La intimidad que se produce en un análisis es única y no llega a ser regulable por un código profesional. La intimidad inédita de un análisis se preserva en una decisión: es un gesto ético. Se trata, quizás, de una ética de la intimidad. Por eso me gusta muchísimo la posición de Jean Allouch en la transmisión: “cuando escribo algo a propósito de [Kenzaburo] Oé, claro que tengo presente algunas cosas que pude oír del diván, pero de eso me callo”. Porque en épocas de la llamada “ideología de la transparencia”, el psicoanálisis, sigue Allouch, es el único lugar donde se puede decir algo a alguien “con la seguridad de que él no se lo va a repetir a nadie”.
El espacio analítico es el último reducto para preservar la intimidad de lo que ahí se dice. Entonces callar no es no hablar, sino no hacer ruido, no hacer de eso que pasa en un análisis bullicio, rumores, chisme, espectáculo. Y eso también alcanza a los pacientes.
Las redes sociales se vienen constituyendo como una usina productora de objetos narrables.
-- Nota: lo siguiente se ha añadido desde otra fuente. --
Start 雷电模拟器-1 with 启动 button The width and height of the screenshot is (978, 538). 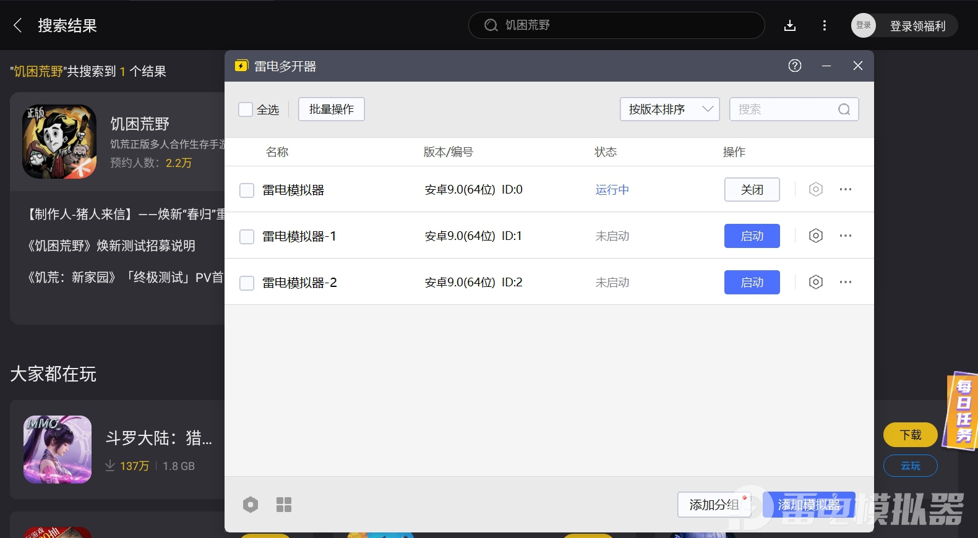click(752, 236)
A la estetización habitual del padecimiento, ahora se agrega la mostración espectacular de lo que pasa en las “sesiones”. ¿O, quizás, de lo que no pasa? Porque no pasa, se narra en las redes sociales. Pero también de este otro modo: si algo podía llegar a pasar, la mostración lo inhibe, lo aplasta, lo agobia. Me pregunto si mostrar en las redes sociales algo de esa escena íntima que es el análisis no será quitarle potencia, neutralizar los posibles efectos del decir. Son acaso modos de domesticar, degradar, aplanar, aplastar, asfixiar cualquier posibilidad de que se extraigan consecuencias de un decir. Es mirar las nuevas olas sin querer ser parte del mar. Alan Pauls ya lo había advertido en relación con los sueños. Hace veinte años escribió: “el sueño, que Freud hizo nacer como una trama de hilos múltiples, se ha vuelto estampa, cristal plástico, estereotipo. Una superficie sin ‘otro lado’, menos atormentada, sin duda, pero también más inocua (...), el sueño, hoy, nos convierte a todos en artistas imaginativos, de un buen gusto un poco escolar pero intachable”. Se cuentan los sueños en las redes sociales como si no fuéramos, según nos advirtió Freud, responsables morales de su contenido.
Hay un punto en que la experiencia analítica es inenarrable, indecible, porque las palabras que ahí se pronuncian nos torturan, porque arden, porque incomodan, porque inquietan, porque insisten, porque se precipitan incansables. Contar públicamente lo que (no) sucede en esa intimidad es hacer de las palabras algo vano, vacuo; pero además es sacarse de encima cualquier afectación para que todo siga siendo igual, lo mismo. En un análisis las palabras queman porque son dichas en la intimidad del fuego del amor de transferencia. Arrojarlas sin más al espacio público es dejarlas reducidas a cenizas, esas de las que ya no va a renacer nada.